Nothing in the records may be changed; retype them in full.

——

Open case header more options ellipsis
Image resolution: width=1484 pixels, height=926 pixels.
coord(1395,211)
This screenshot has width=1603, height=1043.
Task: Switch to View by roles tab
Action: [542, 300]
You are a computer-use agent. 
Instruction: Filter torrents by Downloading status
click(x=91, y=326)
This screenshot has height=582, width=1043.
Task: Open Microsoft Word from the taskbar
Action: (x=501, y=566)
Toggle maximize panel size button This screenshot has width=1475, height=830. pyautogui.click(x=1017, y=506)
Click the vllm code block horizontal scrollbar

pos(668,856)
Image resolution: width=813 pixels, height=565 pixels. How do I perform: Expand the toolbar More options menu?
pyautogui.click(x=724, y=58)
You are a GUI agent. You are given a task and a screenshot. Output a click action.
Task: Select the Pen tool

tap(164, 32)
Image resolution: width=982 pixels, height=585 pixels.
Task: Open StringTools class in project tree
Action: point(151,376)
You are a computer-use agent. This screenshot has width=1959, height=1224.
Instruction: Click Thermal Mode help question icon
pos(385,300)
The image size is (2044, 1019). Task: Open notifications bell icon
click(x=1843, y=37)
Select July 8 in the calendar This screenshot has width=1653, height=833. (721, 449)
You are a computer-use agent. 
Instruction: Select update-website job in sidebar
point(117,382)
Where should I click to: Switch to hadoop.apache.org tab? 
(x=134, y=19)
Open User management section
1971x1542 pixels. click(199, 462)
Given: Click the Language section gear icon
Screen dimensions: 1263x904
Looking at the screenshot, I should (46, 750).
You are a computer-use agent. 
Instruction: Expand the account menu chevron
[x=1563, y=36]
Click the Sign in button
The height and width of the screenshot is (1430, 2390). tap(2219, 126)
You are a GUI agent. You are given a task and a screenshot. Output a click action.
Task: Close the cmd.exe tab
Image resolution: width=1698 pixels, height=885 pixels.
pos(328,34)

——

Task result ▸
Open case header more options ellipsis
Image resolution: width=1484 pixels, height=926 pixels.
coord(1395,211)
This screenshot has width=1603, height=1043.
Task: Switch to View by roles tab
Action: [542, 300]
You are a computer-use agent. 
Instruction: Filter torrents by Downloading status
click(x=91, y=326)
This screenshot has height=582, width=1043.
Task: Open Microsoft Word from the taskbar
Action: (x=501, y=566)
Toggle maximize panel size button This screenshot has width=1475, height=830. pyautogui.click(x=1017, y=506)
Click the vllm code block horizontal scrollbar

pos(668,856)
Image resolution: width=813 pixels, height=565 pixels. How do I perform: Expand the toolbar More options menu?
pyautogui.click(x=724, y=58)
You are a GUI agent. You are given a task and a screenshot. Output a click action.
Task: Select the Pen tool

tap(164, 32)
Image resolution: width=982 pixels, height=585 pixels.
Task: Open StringTools class in project tree
Action: point(151,376)
You are a computer-use agent. This screenshot has width=1959, height=1224.
Instruction: Click Thermal Mode help question icon
pos(385,300)
The image size is (2044, 1019). Task: Open notifications bell icon
click(x=1843, y=37)
Select July 8 in the calendar This screenshot has width=1653, height=833. (721, 449)
You are a computer-use agent. 
Instruction: Select update-website job in sidebar
point(117,382)
Where should I click to: Switch to hadoop.apache.org tab? 
(x=134, y=19)
Open User management section
1971x1542 pixels. click(199, 462)
Given: Click the Language section gear icon
Screen dimensions: 1263x904
Looking at the screenshot, I should (46, 750).
You are a computer-use agent. 
Instruction: Expand the account menu chevron
[x=1563, y=36]
Click the Sign in button
The height and width of the screenshot is (1430, 2390). tap(2219, 126)
You are a GUI agent. You are given a task and a screenshot. Output a click action.
Task: Close the cmd.exe tab
Image resolution: width=1698 pixels, height=885 pixels.
pos(328,34)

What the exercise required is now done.